Noob question? :laughing:


The easiest solution would be to shake up that 1-3-5 routine and play 1-1-5 or 1-5-8 or something similarly “safe” for the G chord.


Yeah, I still think this is the best bet.

Another option might be to alternate, something like

1-3-5 / 1-5-1 / 1-3-5 / 1-5-1

that nicely plays both a major and minor third where appropriate, accenting the chords; it also shakes things up a bit, and solves your problem in the end


Ah, yes, sorry, you had that covered already :grin:


You had a good idea though so I riffed on it in the edit :rofl:


It’s like a group improvisation :wink:


Whatever you do do not frustrate yourself with any music theory outside of what is taught in the B2B course. Additional theory will come in time.

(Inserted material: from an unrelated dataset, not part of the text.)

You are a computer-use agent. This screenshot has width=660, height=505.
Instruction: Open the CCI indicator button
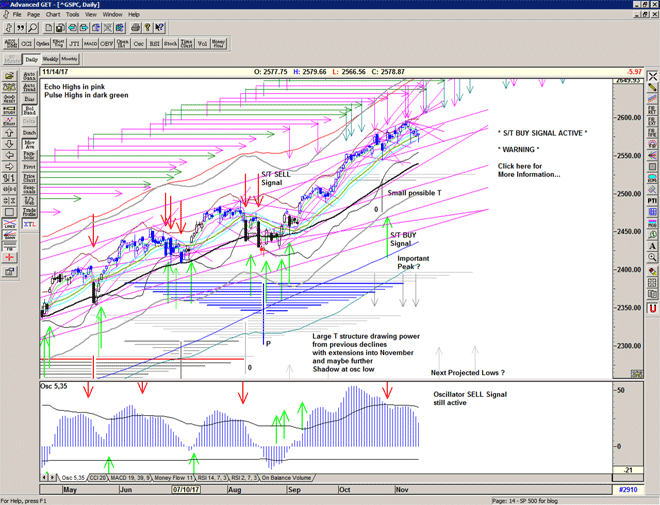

Just have fun. :+1: :+1: :+1:


The chord notation has power over the key signature.
You have to play to the momentary chord.
Key signature / the key of a song is a general sketch - like telling people - “most of the stuff in here will be, pretty much, close to these 7 notes… ish… unless it isn’t.”

And - as @joergkutter and @howard said - root and fifth (or root, fifth octave) are your bestest friends.

Everyone here has basically covered everything - but I wanted to make the different priority and power of the chords and the key signature clear.

Hope it helps!


If it sounds good, it is good. Music theory isn’t mandated regulation


Play the arpeggio of the chord no matter the key.